Directions:
Word for word, repeat the lines of the records from the one containing "How do I perform: Open the Square tab?" through the last line, both included.

BEGIN Provided information

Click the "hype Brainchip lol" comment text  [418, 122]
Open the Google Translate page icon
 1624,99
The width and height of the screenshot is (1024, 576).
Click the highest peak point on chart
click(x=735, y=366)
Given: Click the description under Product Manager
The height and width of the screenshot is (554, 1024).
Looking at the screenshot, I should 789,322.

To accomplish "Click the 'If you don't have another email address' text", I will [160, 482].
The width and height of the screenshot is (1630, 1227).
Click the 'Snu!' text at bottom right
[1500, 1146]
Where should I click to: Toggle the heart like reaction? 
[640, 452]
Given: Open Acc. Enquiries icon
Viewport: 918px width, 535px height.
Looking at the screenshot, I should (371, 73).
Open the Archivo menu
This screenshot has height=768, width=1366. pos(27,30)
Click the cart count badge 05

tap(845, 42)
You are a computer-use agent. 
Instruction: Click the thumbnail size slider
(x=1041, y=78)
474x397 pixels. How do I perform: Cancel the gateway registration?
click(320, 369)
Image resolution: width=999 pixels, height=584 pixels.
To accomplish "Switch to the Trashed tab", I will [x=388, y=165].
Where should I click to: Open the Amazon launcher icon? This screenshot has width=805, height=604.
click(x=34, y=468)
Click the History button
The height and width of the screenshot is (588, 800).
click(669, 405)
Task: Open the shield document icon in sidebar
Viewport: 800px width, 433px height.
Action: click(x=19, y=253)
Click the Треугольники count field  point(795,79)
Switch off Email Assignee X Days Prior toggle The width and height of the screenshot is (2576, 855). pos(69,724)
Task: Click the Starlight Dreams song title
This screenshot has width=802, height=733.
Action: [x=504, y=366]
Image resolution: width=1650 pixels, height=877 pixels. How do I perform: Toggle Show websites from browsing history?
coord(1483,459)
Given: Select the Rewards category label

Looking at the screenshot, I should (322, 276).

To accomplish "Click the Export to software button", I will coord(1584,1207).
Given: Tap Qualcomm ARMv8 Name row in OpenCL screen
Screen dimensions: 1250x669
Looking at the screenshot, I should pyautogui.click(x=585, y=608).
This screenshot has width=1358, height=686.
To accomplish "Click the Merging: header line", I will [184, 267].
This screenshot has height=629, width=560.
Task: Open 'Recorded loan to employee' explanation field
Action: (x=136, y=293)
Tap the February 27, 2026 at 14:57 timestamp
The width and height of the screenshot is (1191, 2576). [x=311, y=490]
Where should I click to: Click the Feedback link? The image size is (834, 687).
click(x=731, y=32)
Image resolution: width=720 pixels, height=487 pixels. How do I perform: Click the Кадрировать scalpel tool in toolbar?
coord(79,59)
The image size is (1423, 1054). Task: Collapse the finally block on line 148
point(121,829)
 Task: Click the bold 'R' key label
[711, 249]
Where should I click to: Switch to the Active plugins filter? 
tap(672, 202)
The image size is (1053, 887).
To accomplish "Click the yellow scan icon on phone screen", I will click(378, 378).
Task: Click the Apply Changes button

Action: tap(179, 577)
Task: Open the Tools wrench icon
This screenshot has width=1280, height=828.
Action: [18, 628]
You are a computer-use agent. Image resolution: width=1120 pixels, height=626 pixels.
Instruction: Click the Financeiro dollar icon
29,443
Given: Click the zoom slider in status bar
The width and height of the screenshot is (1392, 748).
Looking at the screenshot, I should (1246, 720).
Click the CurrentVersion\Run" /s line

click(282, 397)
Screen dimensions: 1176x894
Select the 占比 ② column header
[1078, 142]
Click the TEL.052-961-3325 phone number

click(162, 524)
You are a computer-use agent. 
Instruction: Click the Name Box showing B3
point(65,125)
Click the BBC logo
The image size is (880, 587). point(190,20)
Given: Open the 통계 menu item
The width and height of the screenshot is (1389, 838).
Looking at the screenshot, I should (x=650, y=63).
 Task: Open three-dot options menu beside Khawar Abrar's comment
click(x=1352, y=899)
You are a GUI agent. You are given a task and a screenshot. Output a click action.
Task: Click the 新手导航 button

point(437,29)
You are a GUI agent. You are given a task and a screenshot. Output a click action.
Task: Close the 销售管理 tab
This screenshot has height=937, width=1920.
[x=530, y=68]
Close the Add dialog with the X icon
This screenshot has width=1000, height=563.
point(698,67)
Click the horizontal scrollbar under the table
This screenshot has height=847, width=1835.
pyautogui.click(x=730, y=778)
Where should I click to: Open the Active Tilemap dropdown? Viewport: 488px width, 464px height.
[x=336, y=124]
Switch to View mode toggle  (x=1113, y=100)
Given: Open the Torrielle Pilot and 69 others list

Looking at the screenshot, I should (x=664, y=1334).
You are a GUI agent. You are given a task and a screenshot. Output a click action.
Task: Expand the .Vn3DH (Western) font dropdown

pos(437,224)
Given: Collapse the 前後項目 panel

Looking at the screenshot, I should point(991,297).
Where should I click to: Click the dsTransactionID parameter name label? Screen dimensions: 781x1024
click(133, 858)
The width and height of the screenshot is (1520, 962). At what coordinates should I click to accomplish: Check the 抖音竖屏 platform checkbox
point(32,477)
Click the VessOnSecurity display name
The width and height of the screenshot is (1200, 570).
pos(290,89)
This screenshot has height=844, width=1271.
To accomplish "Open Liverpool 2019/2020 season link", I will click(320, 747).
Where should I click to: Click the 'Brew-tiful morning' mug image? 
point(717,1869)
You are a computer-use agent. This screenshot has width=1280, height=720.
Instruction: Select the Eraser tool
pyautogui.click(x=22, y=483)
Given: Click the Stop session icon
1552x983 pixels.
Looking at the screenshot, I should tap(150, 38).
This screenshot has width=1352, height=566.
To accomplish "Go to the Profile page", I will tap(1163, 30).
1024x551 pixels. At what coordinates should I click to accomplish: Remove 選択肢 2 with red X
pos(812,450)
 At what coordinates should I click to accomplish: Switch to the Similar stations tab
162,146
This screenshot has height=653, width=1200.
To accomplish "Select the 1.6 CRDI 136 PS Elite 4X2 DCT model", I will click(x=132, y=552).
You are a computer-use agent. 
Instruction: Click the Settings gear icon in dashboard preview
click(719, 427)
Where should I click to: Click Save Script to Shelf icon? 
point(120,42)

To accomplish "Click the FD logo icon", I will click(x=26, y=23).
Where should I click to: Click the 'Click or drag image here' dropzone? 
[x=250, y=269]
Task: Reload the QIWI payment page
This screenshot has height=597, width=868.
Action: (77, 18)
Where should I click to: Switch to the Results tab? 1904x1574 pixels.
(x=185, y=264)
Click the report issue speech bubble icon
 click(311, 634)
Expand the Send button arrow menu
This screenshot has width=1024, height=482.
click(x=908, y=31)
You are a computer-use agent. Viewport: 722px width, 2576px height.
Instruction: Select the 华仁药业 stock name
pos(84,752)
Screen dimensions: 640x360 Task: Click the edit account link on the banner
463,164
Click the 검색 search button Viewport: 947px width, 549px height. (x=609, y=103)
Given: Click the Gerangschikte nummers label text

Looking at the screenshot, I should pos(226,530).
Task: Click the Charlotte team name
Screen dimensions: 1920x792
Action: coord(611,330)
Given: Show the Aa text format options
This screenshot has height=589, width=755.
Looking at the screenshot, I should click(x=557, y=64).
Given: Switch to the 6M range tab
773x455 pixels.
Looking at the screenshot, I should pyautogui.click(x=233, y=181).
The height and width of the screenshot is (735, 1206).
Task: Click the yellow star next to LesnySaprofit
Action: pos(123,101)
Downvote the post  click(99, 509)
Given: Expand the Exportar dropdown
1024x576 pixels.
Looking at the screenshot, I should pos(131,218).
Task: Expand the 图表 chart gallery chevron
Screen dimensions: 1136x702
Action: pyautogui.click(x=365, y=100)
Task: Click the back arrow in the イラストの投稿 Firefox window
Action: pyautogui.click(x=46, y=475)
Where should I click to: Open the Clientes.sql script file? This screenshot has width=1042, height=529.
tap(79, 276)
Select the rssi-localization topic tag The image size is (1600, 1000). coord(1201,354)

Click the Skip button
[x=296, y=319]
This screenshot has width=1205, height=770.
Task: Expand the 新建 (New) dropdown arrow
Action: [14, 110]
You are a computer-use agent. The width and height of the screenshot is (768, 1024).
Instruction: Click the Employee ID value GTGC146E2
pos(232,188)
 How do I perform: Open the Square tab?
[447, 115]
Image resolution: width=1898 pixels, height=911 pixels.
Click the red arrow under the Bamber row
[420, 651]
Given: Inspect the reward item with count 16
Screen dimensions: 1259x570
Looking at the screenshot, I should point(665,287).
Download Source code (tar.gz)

END Provided information

Answer box:
 How do I perform: Open the Square tab?
[447, 115]
Image resolution: width=1898 pixels, height=911 pixels.
Click the red arrow under the Bamber row
[420, 651]
Given: Inspect the reward item with count 16
Screen dimensions: 1259x570
Looking at the screenshot, I should point(665,287).
Download Source code (tar.gz)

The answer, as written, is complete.